Une victoire de l’opposition est-elle toujours envisageable ?

Le chef de l’opposition turque Kemal Kiliçdaroglu, lors d’une interview avec l’AFP, le 10 mars 2017 à Ankara afp.com/ADEM ALTAN

Jamais une coalition n’a été aussi proche de faire tomber Erdogan lors d’une élection. Cependant, et alors que les sondages annonçaient Kiliçdaroglu légèrement en tête, c’est bien le candidat sortant qui le devance.

Les six parties que constituent l’alliance peuvent-ils inverser la vapeur avant le 28 mai ?

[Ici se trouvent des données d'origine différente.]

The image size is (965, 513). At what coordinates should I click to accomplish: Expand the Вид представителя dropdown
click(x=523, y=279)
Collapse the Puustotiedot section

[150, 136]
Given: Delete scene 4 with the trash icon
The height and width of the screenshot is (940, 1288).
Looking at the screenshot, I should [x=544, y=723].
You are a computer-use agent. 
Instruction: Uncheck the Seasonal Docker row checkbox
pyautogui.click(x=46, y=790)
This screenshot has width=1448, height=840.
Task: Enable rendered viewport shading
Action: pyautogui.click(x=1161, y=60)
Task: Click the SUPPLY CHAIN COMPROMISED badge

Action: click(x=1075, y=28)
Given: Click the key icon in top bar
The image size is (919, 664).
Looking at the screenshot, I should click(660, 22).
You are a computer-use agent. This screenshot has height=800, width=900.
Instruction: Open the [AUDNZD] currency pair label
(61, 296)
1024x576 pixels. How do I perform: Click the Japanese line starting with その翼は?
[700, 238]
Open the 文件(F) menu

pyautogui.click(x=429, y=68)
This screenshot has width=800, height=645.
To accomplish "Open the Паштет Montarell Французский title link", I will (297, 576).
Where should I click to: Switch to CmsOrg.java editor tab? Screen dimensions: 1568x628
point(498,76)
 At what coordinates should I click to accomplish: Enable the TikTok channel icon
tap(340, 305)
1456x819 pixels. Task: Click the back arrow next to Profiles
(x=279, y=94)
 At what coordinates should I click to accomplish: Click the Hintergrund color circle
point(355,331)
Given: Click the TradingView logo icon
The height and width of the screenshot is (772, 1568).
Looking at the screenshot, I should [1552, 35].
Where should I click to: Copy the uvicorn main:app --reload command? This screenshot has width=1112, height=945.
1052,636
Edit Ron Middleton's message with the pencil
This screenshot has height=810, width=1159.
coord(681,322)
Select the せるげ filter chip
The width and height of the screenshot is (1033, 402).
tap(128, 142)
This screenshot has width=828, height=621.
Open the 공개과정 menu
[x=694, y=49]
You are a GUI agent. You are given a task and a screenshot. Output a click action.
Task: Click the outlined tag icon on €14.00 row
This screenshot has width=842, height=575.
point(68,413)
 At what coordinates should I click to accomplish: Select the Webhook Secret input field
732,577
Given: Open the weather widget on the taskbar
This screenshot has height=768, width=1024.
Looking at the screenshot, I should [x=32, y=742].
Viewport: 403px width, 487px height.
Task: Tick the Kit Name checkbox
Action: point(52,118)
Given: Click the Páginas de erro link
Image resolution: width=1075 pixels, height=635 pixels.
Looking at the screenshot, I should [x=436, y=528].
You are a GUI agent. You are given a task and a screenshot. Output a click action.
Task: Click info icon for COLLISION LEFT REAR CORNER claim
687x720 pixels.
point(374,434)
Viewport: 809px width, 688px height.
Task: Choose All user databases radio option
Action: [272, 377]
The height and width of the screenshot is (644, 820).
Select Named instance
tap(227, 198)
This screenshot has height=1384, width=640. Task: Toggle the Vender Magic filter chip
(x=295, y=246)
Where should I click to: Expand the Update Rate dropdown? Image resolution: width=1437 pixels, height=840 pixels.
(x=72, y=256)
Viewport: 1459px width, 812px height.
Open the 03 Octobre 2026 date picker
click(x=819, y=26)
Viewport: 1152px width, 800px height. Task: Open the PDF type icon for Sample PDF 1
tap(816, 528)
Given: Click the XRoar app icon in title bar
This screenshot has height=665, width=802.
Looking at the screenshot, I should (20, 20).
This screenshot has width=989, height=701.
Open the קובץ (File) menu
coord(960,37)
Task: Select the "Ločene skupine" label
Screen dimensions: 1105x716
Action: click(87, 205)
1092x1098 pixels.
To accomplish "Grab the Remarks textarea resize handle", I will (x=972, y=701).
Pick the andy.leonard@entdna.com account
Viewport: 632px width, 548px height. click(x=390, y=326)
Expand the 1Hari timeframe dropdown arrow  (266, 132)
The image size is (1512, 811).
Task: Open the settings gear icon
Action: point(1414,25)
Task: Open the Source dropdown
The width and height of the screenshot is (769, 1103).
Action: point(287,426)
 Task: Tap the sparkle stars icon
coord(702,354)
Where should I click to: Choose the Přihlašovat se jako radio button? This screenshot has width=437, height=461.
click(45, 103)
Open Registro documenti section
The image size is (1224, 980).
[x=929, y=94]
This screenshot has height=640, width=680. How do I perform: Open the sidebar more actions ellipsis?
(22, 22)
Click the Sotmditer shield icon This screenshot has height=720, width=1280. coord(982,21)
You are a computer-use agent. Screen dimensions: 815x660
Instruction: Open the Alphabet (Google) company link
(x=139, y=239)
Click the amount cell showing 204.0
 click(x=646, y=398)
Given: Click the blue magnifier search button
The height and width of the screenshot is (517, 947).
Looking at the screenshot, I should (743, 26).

S’il l’était déjà, le pari semble désormais, encore plus difficile après le résultat des élections du 14 mai. L’une des solutions serait de « récupérer » les votes du candidat qui complète le podium de l’élection, Sinan Ogan. Ce dernier, à la tête de l’Alliance ATA, coalition d’extrême droite, a réuni 5% des voix. Il paraît tout de même peu probable de le voir s’allier à l’opposition, notamment à cause de leurs divergences sur la question kurde.

Le candidat ultranationaliste à ouvert la voie à une alliance, selon ses conditions. Il déclare au soir des élections, « Ce que je veux est clair, c’est le départ des Syriens. Tous ces réfugiés doivent rentrer chez eux. Le candidat qui est d’accord avec cela et met cette politique en place, je voterai pour lui ». De quoi laisser penser qu’une alliance est impossible.

Si le président sortant est plus que favori à sa réélection, il faudra attendre le 28 mai et le second tour pour connaître le sort de la Turquie.